Vor allem aber wird der für die GLP unangenehme Vorfall durch das mühselige Ausschlussverfahren noch länger in der Öffentlichkeit bleiben. Entscheidend wird die Haltung von Ametis Zürcher Kreispartei sein – und sie ist dem Vernehmen nach so gespalten wie die ganze Partei: Manche Mitglieder schnöden über den Flurschaden, den Ameti angerichtet hat, andere haben die Petition zugunsten der Buhfrau unterschrieben.

Die Turbulenzen bringen die Unbeholfenheit einer jungen, aufstrebenden Partei ans Tageslicht. In den Nullerjahren aus einem Richtungskampf mit den Grünen entstanden und von Martin Bäumle (60) zur Sieben-Prozent-Kraft aufgebaut, eint die Bewegung inhaltlich nach wie vor wenig. Der grösste gemeinsame Nenner besteht aus der Fotovoltaik auf dem Dach, dem Tesla in der Garage und dem Wunsch nach einer EU-Anbindung. Der Rest ist vage – Lehrplan 21? Sicherheitsausgaben? Altersvorsorge? Asyl? Da fehlt der GLP ein klares Profil.

«Eigentlich sind wir bloss eine Solarzellen-Sekte», sagt ein Zürcher Parlamentarier. Die Unterschiede in der politischen Herkunft der Mitglieder machen sich zuweilen schmerzhaft bemerkbar. So soll es zwischen der ehemaligen SP-Nationalrätin und heutigen GLP-Kantonsrätin Chantal Galladé (51) und ihrer Winterthurer Sektion gehörig rumoren; der Versuch einer Aussprache ist fürs Erste gescheitert.

«Nicht die hellste Kerze auf der Torte»

Dazu kommt die Überforderung mit Krisensituationen, wie sie typisch ist für schnell wachsende Gruppierungen. Beim umstrittenen Parteiwechsel der Zürcherin Isabel Garcia (61) zur FDP 2023 machte die kantonale Spitze kommunikativ nicht die beste Figur. Selbst Parteichef Grossen leistet sich verbale Ausrutscher. Etwa, als er SP-Bundesrätin Elisabeth Baume-Schneider (60) im «Nebelspalter» als «nicht die hellste Kerze auf der Torte» bezeichnete.

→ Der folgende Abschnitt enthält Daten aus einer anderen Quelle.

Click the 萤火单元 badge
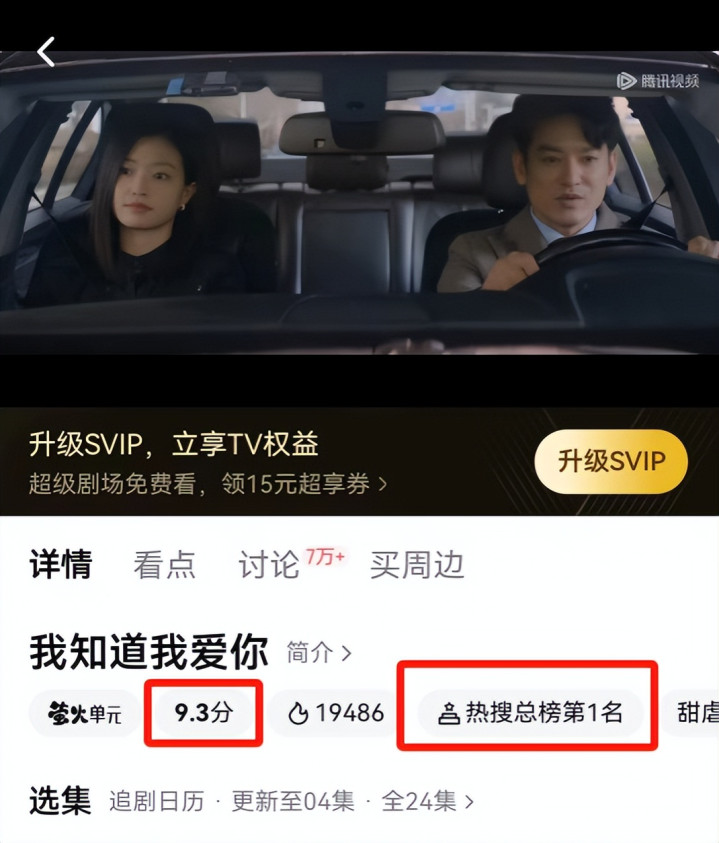Viewport: 719px width, 843px height. pos(84,713)
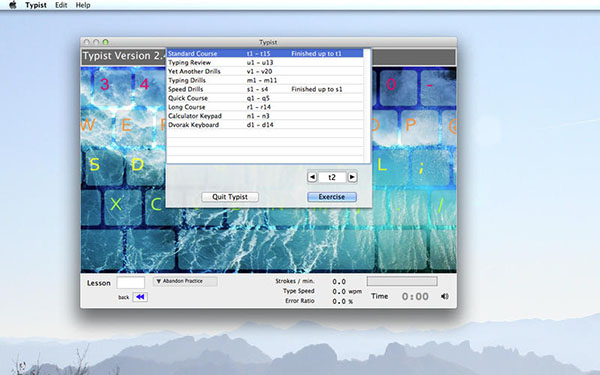
Task: Click the t2 lesson number field
Action: coord(332,177)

Der inhaltliche Unterbau traditioneller Parteien fehlt der GLP; wettgemacht wird diese Lücke mit einer glitzernden Portion Zeitgeist. Die Grünliberalen sind zum Sammelbecken für Lifestyle-Politiker geworden, die mit einem guten Schuss Selbstbewusstsein auch an ihrer eigenen Laufbahn zimmern. Tausendsassa Nicola Forster (39) beispielsweise blieb mit seiner Nationalratskandidatur und mit seinem Präsidium der Schweizerischen Gemeinnützigen Gesellschaft glücklos. Er räumte sein kantonales Co-Präsidiumsamt in Zürich. Nichtsdestotrotz liess er sich letzte Woche wieder in den kantonalen Vorstand wählen. Dranbleiben, lautet die Devise.

«Ich habe eine grosse Klappe»

Die kongeniale Partnerorganisation fand man in der Operation Libero, der urbanen, europhilen Bewegung. Dort wird der Mangel an Zugang zu den Institutionen der Macht mit den Mitteln der Sponti-Kultur kompensiert: Durch Appelle, Petitionen, Guerilla-Aktionen und Social-Media-Kampagen werden die Themen gesetzt.

Niemand verkörpert dieses Milieu besser als Sanija Ameti, die 2021 als Kopf der Kampagne gegen das «Antiterrorgesetz» (PMT) Furore machte. «Die Frau hat Mut, und sie besitzt die Angriffslust, die erfolgreiche Politikerinnen und Politiker ausmacht», schwärmte die «NZZ». Um die Velo fahrenden Studentinnen und Studenten abzuholen, war Ameti der im Grunde ziemlich spröden GLP ganz recht.

Dass sie 2021 ohne Support der Wirtschaft im Alleingang mit den Grünen eine unausgegorene Europa-Initiative ankündigte, sorgte allerdings über ihre Partei hinweg für Kopfschütteln. «Ich habe eine grosse Klappe», gab Ameti in der «Republik» unumwunden zu Protokoll. Die «grosse Klappe» kam beim behaglich auftretenden Parteichef Grossen mit seiner praktischen Kurzhaarfrisur und der Herangehensweise eines Elektroplaners zunehmend schlecht an.

Das Schweigen der GLP-Frauen

Mehrmals hatte er sie nach Bern zitiert, etwa nach ihrer Aussage, dass sie sich SVP-Umweltminister Albert Rösti (57) «politisch nicht schön trinken» könne. Ein andermal passte es Grossen und seinen Präsidiumskollegen ganz und gar nicht, dass sich Ameti kurz vor den Wahlen 2023 in einem ganzseitigen wohlwollenden Porträt in der «NZZ» abfeiern liess («Populärkultur, Balkan-Beats und Blocher»). Immerhin hatte Ameti daraufhin vom undankbaren 18. Listenplatz aus beeindruckend Boden gutgemacht und wäre um ein Haar nach Bern gewählt worden. Was ihr auch Neid in der Partei einbrachte.

Hat Grossen nun endlich seine Chance gewittert, um sich des Störenfrieds aus Zürich zu entledigen? So jedenfalls deuten es mehrere seiner Parteigänger. Er selbst hält sich auf Anfrage zurück, sein Umfeld verweist auf das laufende Ausschlussverfahren – das er selber angestossen hat. Gut hörbar ist auch das Schweigen prominenter GLP-Frauen wie Alliance-F-Co-Präsidentin Kathrin Bertschy (45), Melanie Mettler (46) oder Corina Gredig (37).

Ein bisschen verständlich ist diese Taktik – die Politikerinnen stecken im Dilemma zwischen solidarisieren und distanzieren. Daraus wird die Partei so schnell nicht herauskommen.